Let $\xi:=(\xi_{n})_{n\geq 0}$ be IID and $\eta:=(\eta_{n})_{n \geq 0}$:
A path is defined as a map for fixed $\omega$ that $[0,\infty[\ni t\mapsto\xi_{t}(\omega)$
Show that:
$\xi$ has modification $\eta$ with continuous paths $\iff \exists c \in \mathbb R$ s.t. $P(\xi_{0}=c)=1$
I assume that the $\Rightarrow$ is easiest to prove and I guess it is easiest via contradiction.
So assume that for any $c \in \mathbb R$ that $P(\xi_{0}=c)<1$ then there must exist some set $A$ where $\{\xi_{0}=c\}\cap A=\varnothing$ and $P(A)>0$, but since $\xi$ has modification $\eta$ with continuous paths, then $P(\eta_{0}=c)<1$ and thus $\{\eta_{0}=c\}\cap A=\varnothing$. Now we need to use the continuity of our map, but I am not sure whether I am even on the right path.
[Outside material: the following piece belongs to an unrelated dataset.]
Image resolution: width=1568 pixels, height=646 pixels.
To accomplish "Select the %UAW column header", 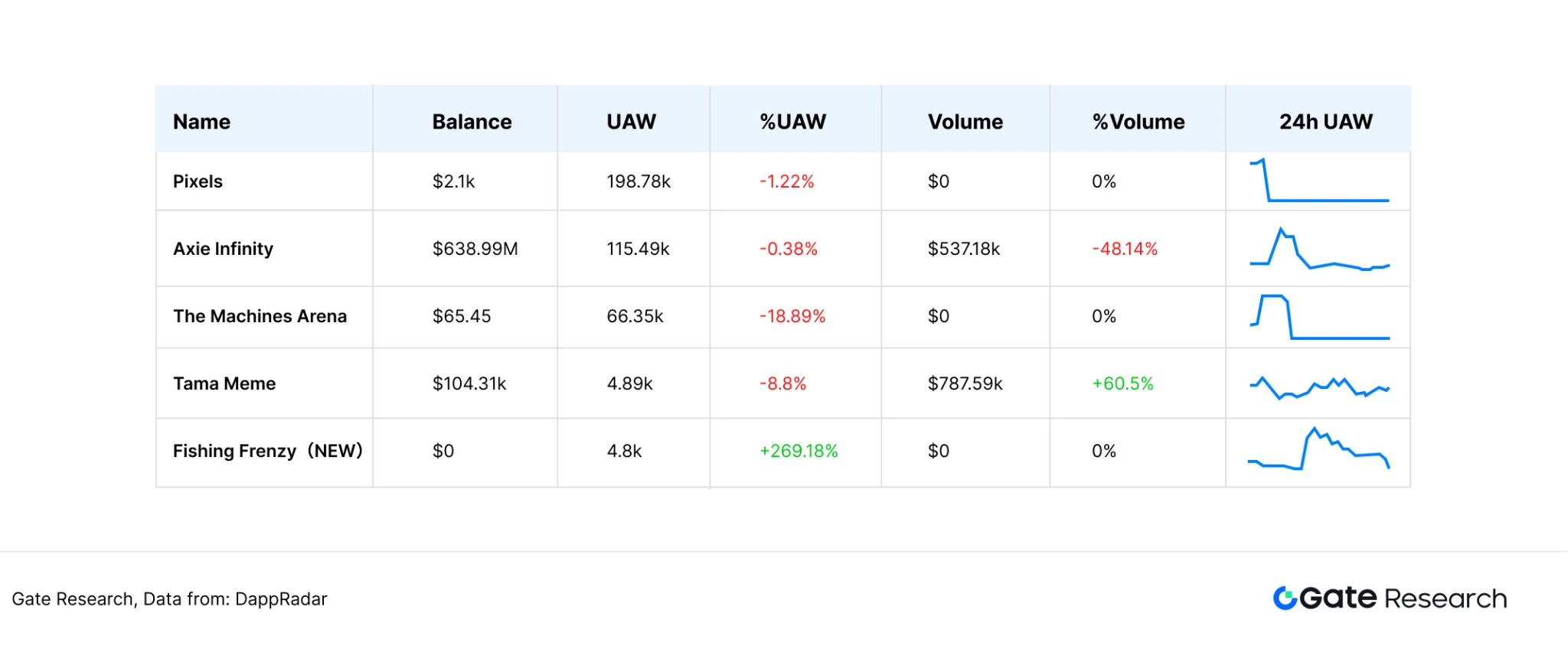I will (x=792, y=122).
Any hints?
No generality is lost by assuming that all of the random variables $\xi_n$, $\eta_n$ are bounded by one fixed constant. If not, replace them by $\arctan\xi_n$ and $\arctan\eta_n$ and proceed.
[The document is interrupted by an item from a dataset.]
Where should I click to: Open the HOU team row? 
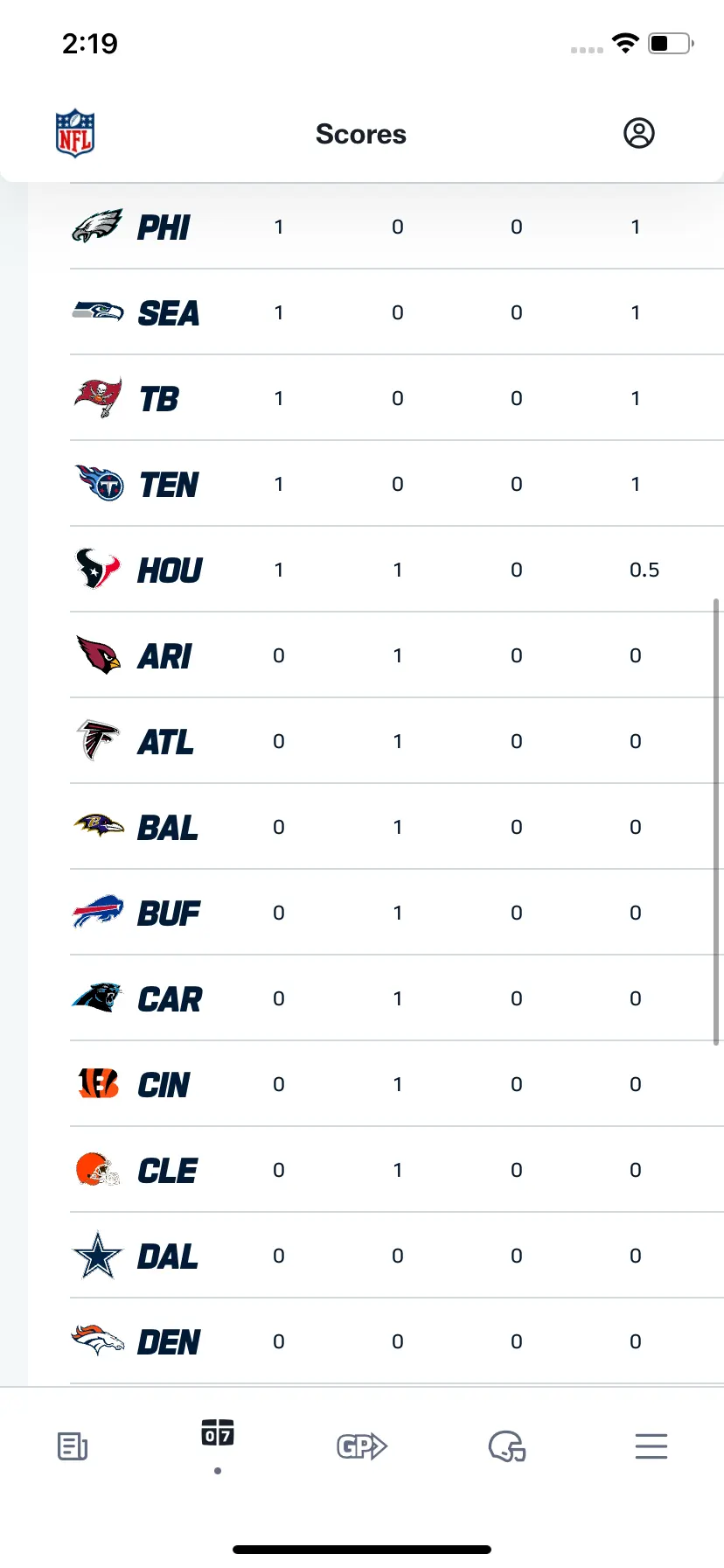tap(397, 570)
The continuity of $\eta$ implies that $(\omega,n)\to\eta_n(\omega)$ is jointly measurable, permitting the use of Fubini's theorem. Let $c=\Bbb E[\eta_n]=\Bbb E[\xi_n]$. Use Fubini to show that $$ \Bbb E\left[\left(\int_a^b\eta_t\,dt\right)^2\right]=(b-a)^2c^2, $$ for each choice of $0\le a<b<\infty$. From this you see that the variance of the random variable $\int_a^b\eta_t\,dt$ is zero. Therefore $\int_a^b\eta_t\,dt = (b-a)c$, for all $0\le a<b<\infty$, a.s. From this and the continuity of $\eta$ it follows that $\Bbb P[\eta_t=c$ for all $t\ge 0]=1$. In particular, $\Bbb P[\xi_0=c]=\Bbb P[\eta_0=c]=1$.